═══ FRAGMENTO DEL TEXTO

Fue un desastre para el que ni los más flemáticos líderes del Ejército Rojo estaban preparados. En octubre, la base a la que habían dedicado tantos años en levantar había sido abandonada; ahora, dos tercios de su ejército también se habían perdido.

Una semana más tarde, habiéndose librado de sus perseguidores, los restos de las fuerzas comunistas avanzaron hasta el sur de Hunan. Se habían reagrupado y estaban organizados. No obstante, entre los líderes veteranos, el motín estaba en el aire. Se aproximaba velozmente la hora en que la troika sería llamada a rendir cuentas.

Pero no todavía. Los ocho o nueve hombres que se reunieron abatidos aquella tarde en Tongdao se enfrentaron a una pregunta más apremiante: ¿hacia dónde dirigirse? Bo Gu y Otto Braun insistían en mantener el plan original y partir hacia el noroeste de Hunan. Los dirigentes militares se opusieron. Chiang Kai-shek bloqueaba la ruta norte con trescientos mil hombres. Intentar forzar un paso era una sentencia de muerte. Debían tomar una decisión rápida. Llegaban noticias de que las tropas de los señores de la guerra de Hunan se acercaban desde el este.

══════
═══ DATOS

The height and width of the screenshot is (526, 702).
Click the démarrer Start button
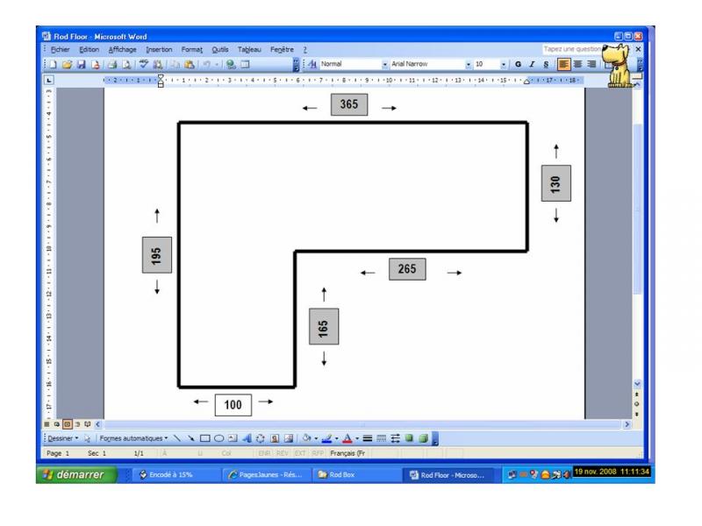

══════

■ **EJERCICIOS**
1. Reescribe la parte del fragmento que empieza en las palabras "Fue un desastre" y termina después de "a rendir cuentas.", cambiando "Ejército Rojo" por "Ejército Popular".
2. Según el fragmento, ¿con cuántos hombres bloqueaba Chiang Kai-shek la ruta norte?
3. Resume el fragmento en dos oraciones.

■ **RESPUESTAS ESPERADAS**
1.
Fue un desastre para el que ni los más flemáticos líderes del Ejército Popular estaban preparados. En octubre, la base a la que habían dedicado tantos años en levantar había sido abandonada; ahora, dos tercios de su ejército también se habían perdido.

Una semana más tarde, habiéndose librado de sus perseguidores, los restos de las fuerzas comunistas avanzaron hasta el sur de Hunan. Se habían reagrupado y estaban organizados. No obstante, entre los líderes veteranos, el motín estaba en el aire. Se aproximaba velozmente la hora en que la troika sería llamada a rendir cuentas.

2. Con trescientos mil hombres.

3. Tras perder en octubre su base y dos tercios de su ejército, los restos de las fuerzas comunistas se reagruparon en el sur de Hunan, aunque entre los líderes veteranos se respiraba el motín. Reunidos en Tongdao, los dirigentes debatieron hacia dónde ir: Bo Gu y Otto Braun querían seguir hacia el noroeste de Hunan, pero los dirigentes militares se opusieron porque Chiang Kai-shek bloqueaba la ruta norte con trescientos mil hombres.